_Page_
========================

For the utility industry, structured financial products also has its own benefit. 
These industries are sensitive to weather, and structured financial products provide a 
feasible way to eliminate or decrease price fluctuation risks. Meanwhile, this strategy 
also solves liquidity problems and mitigates downside weather-related risks. RCC 
applies the similar strategy here to minimize the volatilities during the agricultural 
production. Farmers will always maintain a stable cash flow either during the harvest 
season or drought season. During the harvest season, farmers can support following 
season’s production by selling crops, and during the drought season, farmers can get 
compensated according to the loss caused by drought from insurance companies by 
purchasing RCC-embedded production in advance.  
The goal of this dynamic method is to protect farmers from the poverty trap by 
providing them a more accessible credit and capital market. Weather risks put small 
farmers into the poverty trap, and limited access to capital market makes it difficult for 
farmers to get out of the trap. Under current situation, RCC can be an effective method 
to minimize the loss caused by downside risk, which is rainfall here. A complete and 
efficient access to the credit and insurance market can benefit both small farmers and 
issuers. If products can be sold through existing channels, such as existing insurance 
companies and informal insurance groups, it can be more widespread and more easily 
learned about by potential users. Farmers can use this access to know more about the 
insurance, so that they are more willing to invest in weather-index insurance.

========================

_Dataset excerpt_
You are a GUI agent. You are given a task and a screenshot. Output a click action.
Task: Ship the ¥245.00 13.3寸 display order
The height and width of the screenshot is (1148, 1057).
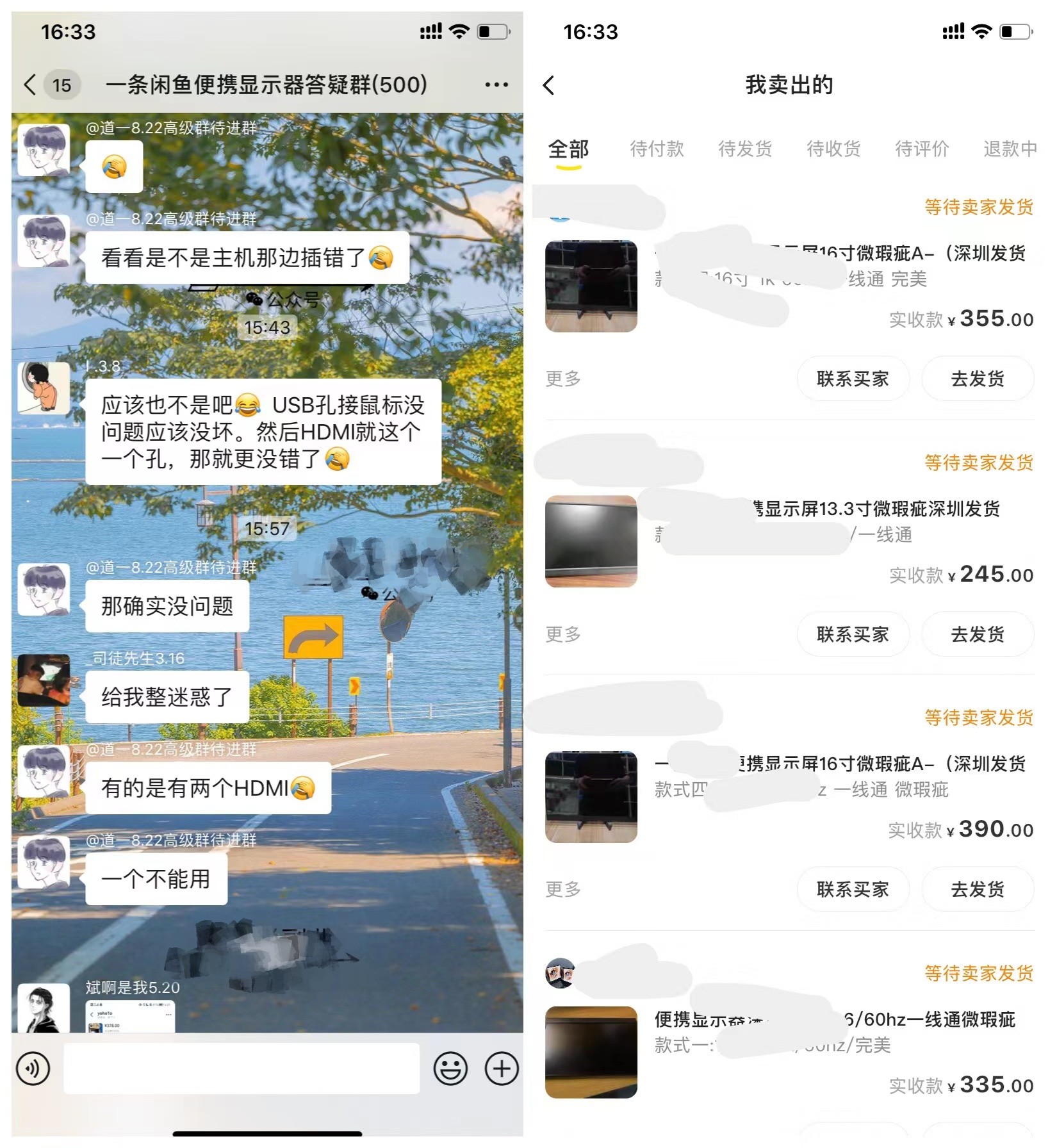click(978, 634)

========================

_Goal_
Reproduce, word for word, the entire passage above on weather risk and farmers' access to credit and insurance.

_In response_
For the utility industry, structured financial products also has its own benefit. 
These industries are sensitive to weather, and structured financial products provide a 
feasible way to eliminate or decrease price fluctuation risks. Meanwhile, this strategy 
also solves liquidity problems and mitigates downside weather-related risks. RCC 
applies the similar strategy here to minimize the volatilities during the agricultural 
production. Farmers will always maintain a stable cash flow either during the harvest 
season or drought season. During the harvest season, farmers can support following 
season’s production by selling crops, and during the drought season, farmers can get 
compensated according to the loss caused by drought from insurance companies by 
purchasing RCC-embedded production in advance.  
The goal of this dynamic method is to protect farmers from the poverty trap by 
providing them a more accessible credit and capital market. Weather risks put small 
farmers into the poverty trap, and limited access to capital market makes it difficult for 
farmers to get out of the trap. Under current situation, RCC can be an effective method 
to minimize the loss caused by downside risk, which is rainfall here. A complete and 
efficient access to the credit and insurance market can benefit both small farmers and 
issuers. If products can be sold through existing channels, such as existing insurance 
companies and informal insurance groups, it can be more widespread and more easily 
learned about by potential users. Farmers can use this access to know more about the 
insurance, so that they are more willing to invest in weather-index insurance.